#### Stated goal
Reproduce the data word for word from the line containing "Given: Click the log" to the line containing "point(1239,44)", both lines included, and nothing else.
====== Data excerpts ======
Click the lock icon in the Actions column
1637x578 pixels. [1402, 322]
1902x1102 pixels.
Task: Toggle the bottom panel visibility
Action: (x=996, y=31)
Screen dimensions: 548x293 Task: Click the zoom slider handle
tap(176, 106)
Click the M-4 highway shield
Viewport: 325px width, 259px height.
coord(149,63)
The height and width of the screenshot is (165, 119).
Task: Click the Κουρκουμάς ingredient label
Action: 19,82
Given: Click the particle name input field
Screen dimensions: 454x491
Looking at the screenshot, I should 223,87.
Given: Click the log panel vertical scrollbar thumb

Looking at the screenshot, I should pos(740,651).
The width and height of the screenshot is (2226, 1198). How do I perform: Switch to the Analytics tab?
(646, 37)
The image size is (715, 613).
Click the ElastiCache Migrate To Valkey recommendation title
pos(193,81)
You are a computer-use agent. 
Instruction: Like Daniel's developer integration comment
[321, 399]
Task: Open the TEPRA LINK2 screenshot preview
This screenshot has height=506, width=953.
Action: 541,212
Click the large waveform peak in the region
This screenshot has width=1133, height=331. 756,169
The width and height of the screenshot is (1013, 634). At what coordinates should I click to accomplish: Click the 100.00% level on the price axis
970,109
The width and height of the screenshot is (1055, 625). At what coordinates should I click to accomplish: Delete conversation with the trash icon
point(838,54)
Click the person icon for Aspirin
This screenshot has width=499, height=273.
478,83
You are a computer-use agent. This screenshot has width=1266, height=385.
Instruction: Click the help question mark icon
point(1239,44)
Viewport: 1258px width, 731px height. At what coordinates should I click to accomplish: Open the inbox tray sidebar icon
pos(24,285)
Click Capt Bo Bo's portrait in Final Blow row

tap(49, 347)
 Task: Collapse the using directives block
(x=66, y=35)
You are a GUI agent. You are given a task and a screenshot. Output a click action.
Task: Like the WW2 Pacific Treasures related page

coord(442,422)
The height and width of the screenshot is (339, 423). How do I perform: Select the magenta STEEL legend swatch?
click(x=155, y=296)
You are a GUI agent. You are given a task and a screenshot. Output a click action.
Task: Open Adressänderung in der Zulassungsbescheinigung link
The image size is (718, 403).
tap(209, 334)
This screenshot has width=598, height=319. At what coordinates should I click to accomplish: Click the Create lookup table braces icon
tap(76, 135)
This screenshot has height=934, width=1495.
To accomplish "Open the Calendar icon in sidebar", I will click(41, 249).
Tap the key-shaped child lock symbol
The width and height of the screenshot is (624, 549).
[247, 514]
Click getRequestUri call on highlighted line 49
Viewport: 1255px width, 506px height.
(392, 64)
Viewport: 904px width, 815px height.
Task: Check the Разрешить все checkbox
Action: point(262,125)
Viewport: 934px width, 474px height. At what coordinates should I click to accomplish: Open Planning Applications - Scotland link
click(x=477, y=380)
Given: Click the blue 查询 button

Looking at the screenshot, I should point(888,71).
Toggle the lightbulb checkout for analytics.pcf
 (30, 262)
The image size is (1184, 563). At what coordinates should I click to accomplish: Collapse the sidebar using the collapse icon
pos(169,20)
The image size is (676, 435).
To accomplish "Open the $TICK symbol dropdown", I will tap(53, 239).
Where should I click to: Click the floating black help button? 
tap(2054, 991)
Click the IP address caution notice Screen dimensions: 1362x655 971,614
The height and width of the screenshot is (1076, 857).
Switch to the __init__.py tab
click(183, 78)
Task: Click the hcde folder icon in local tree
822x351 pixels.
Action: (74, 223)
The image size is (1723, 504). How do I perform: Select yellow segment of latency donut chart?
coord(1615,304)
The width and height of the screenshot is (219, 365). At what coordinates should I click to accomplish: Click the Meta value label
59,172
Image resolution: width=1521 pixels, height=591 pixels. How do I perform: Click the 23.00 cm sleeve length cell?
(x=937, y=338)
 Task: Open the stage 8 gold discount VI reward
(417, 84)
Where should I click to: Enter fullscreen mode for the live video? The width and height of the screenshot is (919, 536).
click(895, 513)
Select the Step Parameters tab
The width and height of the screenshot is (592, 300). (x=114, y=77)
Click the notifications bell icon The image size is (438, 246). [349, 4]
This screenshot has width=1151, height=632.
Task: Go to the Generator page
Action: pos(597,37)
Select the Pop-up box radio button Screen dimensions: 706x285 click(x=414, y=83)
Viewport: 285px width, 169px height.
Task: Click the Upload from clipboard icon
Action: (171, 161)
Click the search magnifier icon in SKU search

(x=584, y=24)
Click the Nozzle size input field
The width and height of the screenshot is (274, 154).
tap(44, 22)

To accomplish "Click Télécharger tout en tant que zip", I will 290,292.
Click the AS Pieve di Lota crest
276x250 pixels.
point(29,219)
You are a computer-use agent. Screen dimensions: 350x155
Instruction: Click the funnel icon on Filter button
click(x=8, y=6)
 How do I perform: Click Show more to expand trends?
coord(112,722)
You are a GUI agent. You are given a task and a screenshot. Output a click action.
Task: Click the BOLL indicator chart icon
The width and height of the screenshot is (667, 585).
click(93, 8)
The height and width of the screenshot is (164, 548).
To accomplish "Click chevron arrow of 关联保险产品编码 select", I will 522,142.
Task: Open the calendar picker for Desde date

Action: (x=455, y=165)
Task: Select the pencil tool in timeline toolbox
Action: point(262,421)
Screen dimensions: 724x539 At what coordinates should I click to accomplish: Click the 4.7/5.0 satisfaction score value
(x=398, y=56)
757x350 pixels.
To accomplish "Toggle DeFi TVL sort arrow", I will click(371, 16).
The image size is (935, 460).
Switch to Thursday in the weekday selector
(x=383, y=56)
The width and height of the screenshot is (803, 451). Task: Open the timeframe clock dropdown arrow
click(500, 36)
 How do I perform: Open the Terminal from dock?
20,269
======
#### Solution for this exercise
Given: Click the log panel vertical scrollbar thumb

Looking at the screenshot, I should pos(740,651).
The width and height of the screenshot is (2226, 1198). How do I perform: Switch to the Analytics tab?
(646, 37)
The image size is (715, 613).
Click the ElastiCache Migrate To Valkey recommendation title
pos(193,81)
You are a computer-use agent. 
Instruction: Like Daniel's developer integration comment
[321, 399]
Task: Open the TEPRA LINK2 screenshot preview
This screenshot has height=506, width=953.
Action: 541,212
Click the large waveform peak in the region
This screenshot has width=1133, height=331. 756,169
The width and height of the screenshot is (1013, 634). At what coordinates should I click to accomplish: Click the 100.00% level on the price axis
970,109
The width and height of the screenshot is (1055, 625). At what coordinates should I click to accomplish: Delete conversation with the trash icon
point(838,54)
Click the person icon for Aspirin
This screenshot has width=499, height=273.
478,83
You are a computer-use agent. This screenshot has width=1266, height=385.
Instruction: Click the help question mark icon
point(1239,44)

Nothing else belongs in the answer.